> Problem statement:
Repeat the lines below word for word, covering the stretch from the very first line through the line that contains "click(684, 61)", with both included.

>> start Supplied data

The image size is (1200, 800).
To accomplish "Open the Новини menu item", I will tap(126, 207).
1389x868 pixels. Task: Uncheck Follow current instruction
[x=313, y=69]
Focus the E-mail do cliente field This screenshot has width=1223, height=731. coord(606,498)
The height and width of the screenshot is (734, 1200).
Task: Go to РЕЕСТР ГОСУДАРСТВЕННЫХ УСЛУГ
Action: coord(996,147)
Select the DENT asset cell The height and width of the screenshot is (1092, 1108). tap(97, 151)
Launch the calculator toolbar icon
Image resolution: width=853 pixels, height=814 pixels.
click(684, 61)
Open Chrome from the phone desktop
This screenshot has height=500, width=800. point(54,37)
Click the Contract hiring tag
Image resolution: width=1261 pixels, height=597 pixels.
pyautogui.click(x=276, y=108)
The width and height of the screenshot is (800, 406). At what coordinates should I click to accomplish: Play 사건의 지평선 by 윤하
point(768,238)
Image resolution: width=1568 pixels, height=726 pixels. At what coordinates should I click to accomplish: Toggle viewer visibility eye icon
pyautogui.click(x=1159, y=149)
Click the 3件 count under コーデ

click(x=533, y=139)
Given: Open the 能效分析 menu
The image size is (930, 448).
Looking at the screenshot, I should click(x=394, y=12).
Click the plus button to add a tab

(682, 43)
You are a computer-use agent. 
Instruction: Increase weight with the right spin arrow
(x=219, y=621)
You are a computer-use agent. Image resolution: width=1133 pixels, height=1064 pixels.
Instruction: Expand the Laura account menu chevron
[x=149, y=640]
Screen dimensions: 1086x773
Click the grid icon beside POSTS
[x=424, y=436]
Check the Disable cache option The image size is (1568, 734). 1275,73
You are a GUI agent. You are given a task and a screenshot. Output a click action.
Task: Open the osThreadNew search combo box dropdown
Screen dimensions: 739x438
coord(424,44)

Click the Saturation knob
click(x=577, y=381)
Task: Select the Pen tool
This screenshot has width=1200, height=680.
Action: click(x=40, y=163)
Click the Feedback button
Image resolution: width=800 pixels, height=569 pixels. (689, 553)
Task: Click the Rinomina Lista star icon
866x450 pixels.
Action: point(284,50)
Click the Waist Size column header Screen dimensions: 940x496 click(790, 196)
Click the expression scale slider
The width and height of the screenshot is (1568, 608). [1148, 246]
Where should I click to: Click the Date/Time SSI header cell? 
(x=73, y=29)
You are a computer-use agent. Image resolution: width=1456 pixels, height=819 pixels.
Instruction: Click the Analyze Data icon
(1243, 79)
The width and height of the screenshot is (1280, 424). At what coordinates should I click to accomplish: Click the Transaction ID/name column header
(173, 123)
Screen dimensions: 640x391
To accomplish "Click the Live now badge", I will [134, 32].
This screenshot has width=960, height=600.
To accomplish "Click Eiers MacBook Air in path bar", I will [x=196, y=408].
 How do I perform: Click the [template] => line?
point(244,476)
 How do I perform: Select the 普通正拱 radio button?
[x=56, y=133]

>> end Supplied data

> Answer:
The image size is (1200, 800).
To accomplish "Open the Новини menu item", I will tap(126, 207).
1389x868 pixels. Task: Uncheck Follow current instruction
[x=313, y=69]
Focus the E-mail do cliente field This screenshot has width=1223, height=731. coord(606,498)
The height and width of the screenshot is (734, 1200).
Task: Go to РЕЕСТР ГОСУДАРСТВЕННЫХ УСЛУГ
Action: coord(996,147)
Select the DENT asset cell The height and width of the screenshot is (1092, 1108). tap(97, 151)
Launch the calculator toolbar icon
Image resolution: width=853 pixels, height=814 pixels.
click(684, 61)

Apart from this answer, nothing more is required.